By late June, Marshall had shaped a compromise. He proposed that instead of choosing between New Guinea and the Solomons, the United States should fight in bo
th, with MacArthur and Ghormley (and the army and the navy) sharing responsibilities for conquering Rabaul. King studied the proposal and endorsed it because he understood the elegance of Marshall’s reasoning: The Joint Chiefs would use the army-navy competition in the Pacific to fuel a series of punches and counterpunches to keep the Japanese off balance, requiring Japan to meet attacks from two directions. Then too, as King appreciated, the compromise would give Nimitz the time he needed to plan offensives in the Central Pacific, where the major fight against the Japanese would be carried out. In time, King believed, Nimitz’s advance through the Central Pacific would dwarf anything that happened in the Solomons—or in New Guinea. Those two offensives would become sidelights. The JCS issued its directive to MacArthur and Ghormley on July 2, detailing three “tasks.” In Task One, U.S. Marines would occupy the Santa Cruz Islands and Tulagi; in Task Two, northeastern New Guinea would be captured (along with the rest of the Solomon Islands); and in Task Three, Rabaul and its approaches would be seized. The tasks dictated that MacArthur’s air force, now Kenney’s air force, would be required to support Ghormley’s operations in the Solomons before shifting back to support MacArthur’s operations in New Guinea.

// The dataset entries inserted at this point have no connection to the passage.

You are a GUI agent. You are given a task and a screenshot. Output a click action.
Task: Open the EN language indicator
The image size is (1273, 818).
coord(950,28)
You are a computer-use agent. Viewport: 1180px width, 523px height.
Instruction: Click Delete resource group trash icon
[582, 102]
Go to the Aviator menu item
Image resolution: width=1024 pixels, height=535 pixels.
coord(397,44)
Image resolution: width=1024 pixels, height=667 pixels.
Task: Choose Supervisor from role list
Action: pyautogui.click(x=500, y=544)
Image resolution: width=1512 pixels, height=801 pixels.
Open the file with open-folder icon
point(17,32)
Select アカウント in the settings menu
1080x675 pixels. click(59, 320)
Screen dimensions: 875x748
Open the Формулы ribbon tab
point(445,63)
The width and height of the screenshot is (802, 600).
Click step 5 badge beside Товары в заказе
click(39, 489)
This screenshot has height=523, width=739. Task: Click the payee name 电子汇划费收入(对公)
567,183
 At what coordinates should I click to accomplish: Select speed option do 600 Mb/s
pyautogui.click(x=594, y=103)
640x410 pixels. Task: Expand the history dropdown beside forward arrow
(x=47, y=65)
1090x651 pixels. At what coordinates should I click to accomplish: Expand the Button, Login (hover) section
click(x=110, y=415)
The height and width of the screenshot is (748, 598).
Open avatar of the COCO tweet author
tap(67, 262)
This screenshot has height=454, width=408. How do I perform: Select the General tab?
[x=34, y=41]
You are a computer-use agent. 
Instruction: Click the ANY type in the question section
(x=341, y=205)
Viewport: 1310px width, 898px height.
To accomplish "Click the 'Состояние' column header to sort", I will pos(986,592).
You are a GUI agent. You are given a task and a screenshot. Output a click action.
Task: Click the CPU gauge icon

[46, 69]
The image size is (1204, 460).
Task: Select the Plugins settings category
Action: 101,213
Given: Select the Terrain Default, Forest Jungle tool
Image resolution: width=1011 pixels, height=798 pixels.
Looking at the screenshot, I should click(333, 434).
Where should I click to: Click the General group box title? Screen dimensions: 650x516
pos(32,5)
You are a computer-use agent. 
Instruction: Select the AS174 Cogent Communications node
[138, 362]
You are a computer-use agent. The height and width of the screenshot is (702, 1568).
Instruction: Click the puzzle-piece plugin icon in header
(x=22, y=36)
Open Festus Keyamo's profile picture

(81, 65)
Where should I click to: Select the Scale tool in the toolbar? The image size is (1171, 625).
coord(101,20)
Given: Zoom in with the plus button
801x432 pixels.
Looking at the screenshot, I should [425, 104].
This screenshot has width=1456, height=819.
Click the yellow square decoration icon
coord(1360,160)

To oversee these operations, MacArthur moved his headquarters from Melbourne to Brisbane (where he took up residence in Lennon’s Hotel). He directed the 32nd and 41st Divisions to begin jungle training in preparation for their deployment to New Guinea and ordered Kenney to get his fighters and bombers into the air over the southern Solomons. By August 5, Kenney had reorganized his command and sent Brett’s trailing kite string of forty colonels and lieutenant colonels back to the United States. He established good relations with Thomas Blamey’s Aussie flyers and formally established the Fifth Air Force. Brigadier General Ennis Whitehead became Kenney’s deputy and overseer of the Fifth’s advanced echelon at Port Moresby. As Kenney described it, Whitehead’s job was to “own the air over New Guinea.”